PostPosted: Thu Apr 16, 2020 8:14 pm
by dlzc
atc98092 wrote:I'm not following what you mean by surging. Are you talking about buffering, with the playback pausing then continuing? Or does the video "freeze" with the audio continuing?


It is about like watching someone swing, in some sense. The video is continuous, but is a non-uniform rate, as if the video is slow for 0.5 seconds, then speeds up slightly for 0.25 seconds. I don't see this happen on broadcast TV (so it isn't my attention span). Does not correlate with when I installed 2.0, but might with Windoze updates (one of the 1909 ones). And does not happen with 20-30 Mb video files, but does with smaller 2-8 Mb files. Probably worse 3-4 Mb movie-length files. So likely not buffering, per se.

Better description. Smooth, hic, hic, smooth hic, hic, ... about 3/4 second cycle The display just stops, rather than as I describe above. File is encoded MPEG-2, about 5 Mb (Bourne Identity), as my test example.

Also correlates to a firmware update I got on my Sony TV. So it may be an issue with their decompression scheme.

Re: "Surging" in video playback...

PostPosted: Thu Apr 16, 2020 11:59 pm
by atc98092
Yeah, it might be something with the TV firmware update. I'm watching a DVD rip right now with Serviio 2.0. It has MPEG-2 video and AC3 audio. Using either a Roku Ultra or an Nvidia Shield as the player, no issues at all. I don't use the smart functions of any of my TVs, so I can't say if that would make any difference. But I've never seen a video play like you describe. The only playback issue I've ever seen is a slightly noticeable stutter with MPEG-2 playback using a Roku player with framerate matching enabled. But that's the Roku processing, and nothing with the Serviio stream.

Re: "Surging" in video playback...

PostPosted: Sun Apr 19, 2020 10:55 pm
by dlzc
atc98092 wrote:Yeah, it might be something with the TV firmware update.


Problem disappears when I uncheck all options in Serviio, to handle anything to do with subtitles. So apparently Serviio, under Windoze, needs more resources / speed to do the job of unpacking the MKV files, and serving up subtitles and video streams.

Quadcore Ryzen 1300x (reports 3.5 GHz), and 16 Gb (I reported this as 8 Gb before... in error). Maybe I'll have to get hearing aids!
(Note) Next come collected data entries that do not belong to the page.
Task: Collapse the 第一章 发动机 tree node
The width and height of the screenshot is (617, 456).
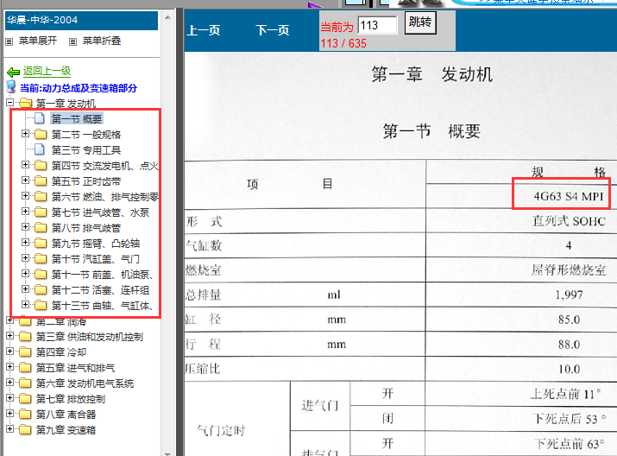Action: (x=9, y=104)
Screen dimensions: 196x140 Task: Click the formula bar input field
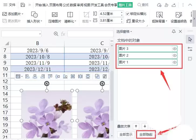(90, 34)
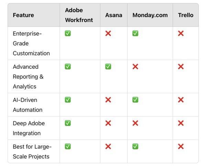
Task: Click Monday.com's checkmark for AI-Driven Automation
Action: [x=135, y=99]
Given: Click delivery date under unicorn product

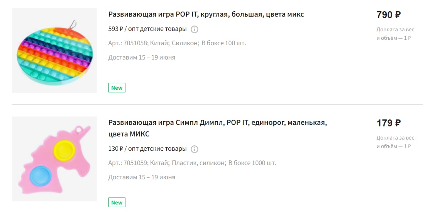Looking at the screenshot, I should 142,177.
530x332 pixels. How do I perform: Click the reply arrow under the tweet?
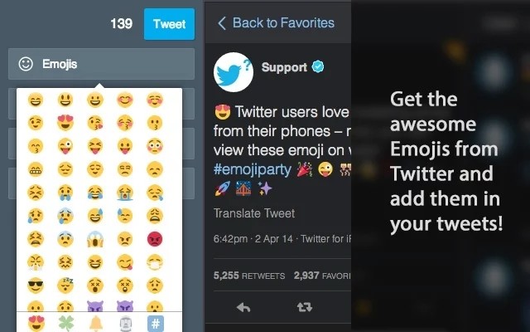[x=243, y=307]
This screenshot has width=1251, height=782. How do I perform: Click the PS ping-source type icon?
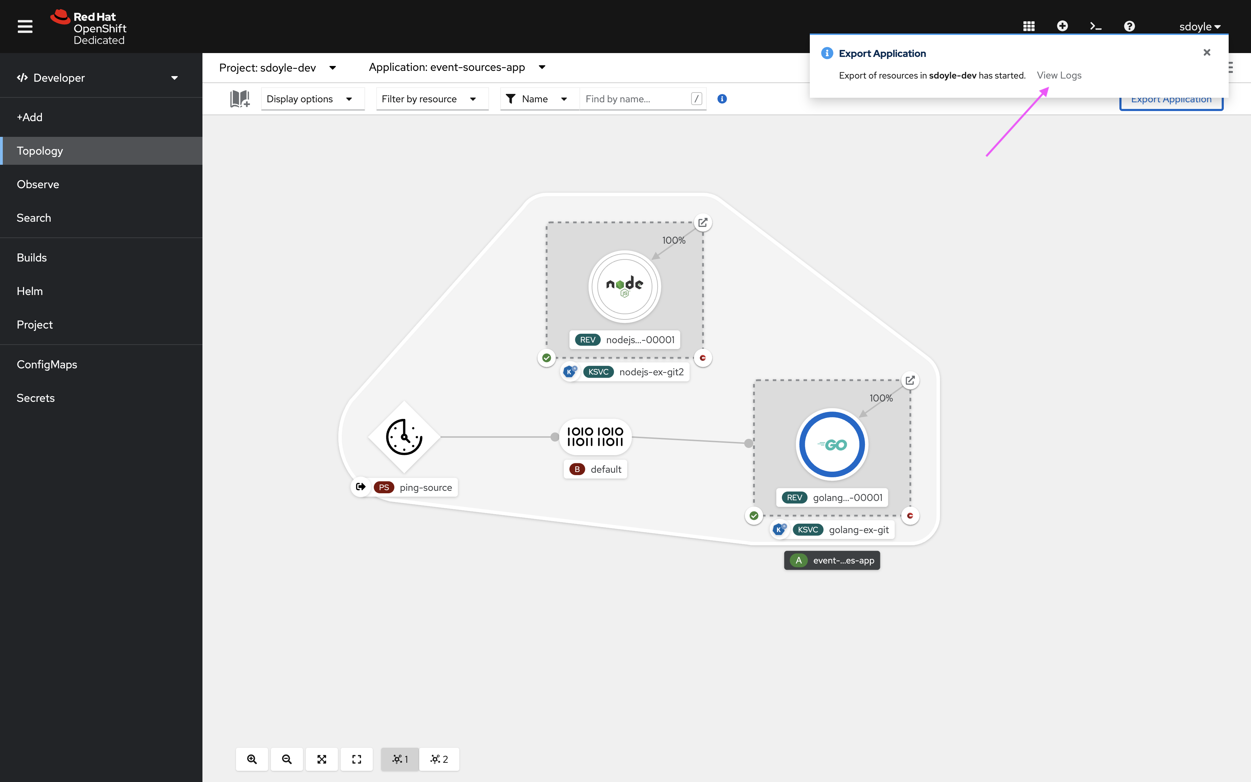384,487
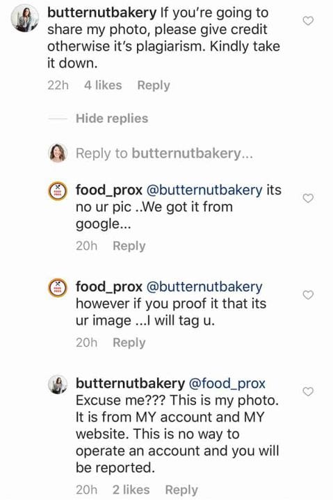Screen dimensions: 333x500
Task: Open food_prox avatar on second reply
Action: click(x=58, y=288)
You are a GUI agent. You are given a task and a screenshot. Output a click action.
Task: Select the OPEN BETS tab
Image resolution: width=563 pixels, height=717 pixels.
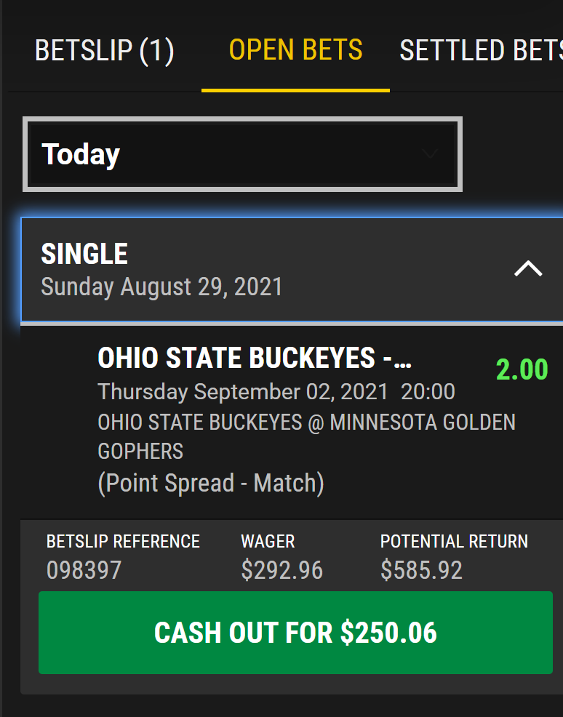tap(295, 50)
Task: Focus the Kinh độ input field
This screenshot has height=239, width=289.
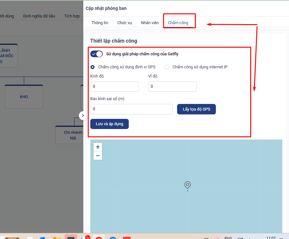Action: click(115, 86)
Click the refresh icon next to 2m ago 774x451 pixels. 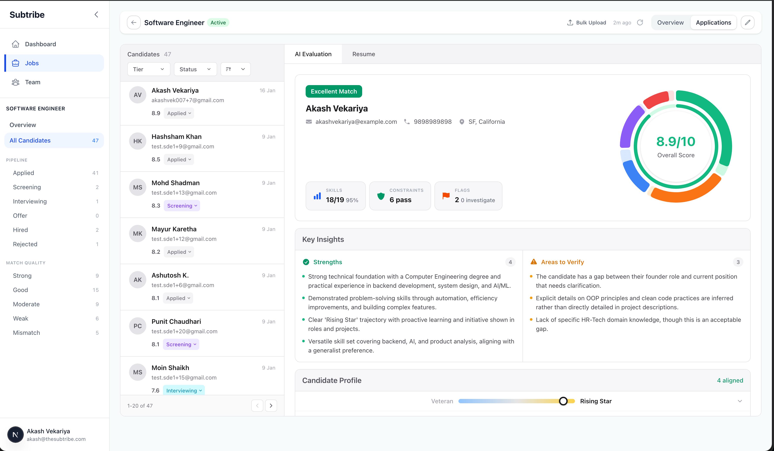640,22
Re: "Surging" in video playback...

PostPosted: Mon Apr 20, 2020 1:07 pm
by atc98092
I don't have that powerful of a system, but I also don't burn subtitles into the video. Yes, that causes full transcoding, which requires more resources. If captions are something that you would really like to have, you can either download SRT files from the Internet, and your TV might handle them, or use an external player that can handle the captions within your existing media. For me, that's using Kodi on an Nvidia Shield player. That's a bit expensive, but there are many generic Android players available online for under $50. And any of them can run Kodi.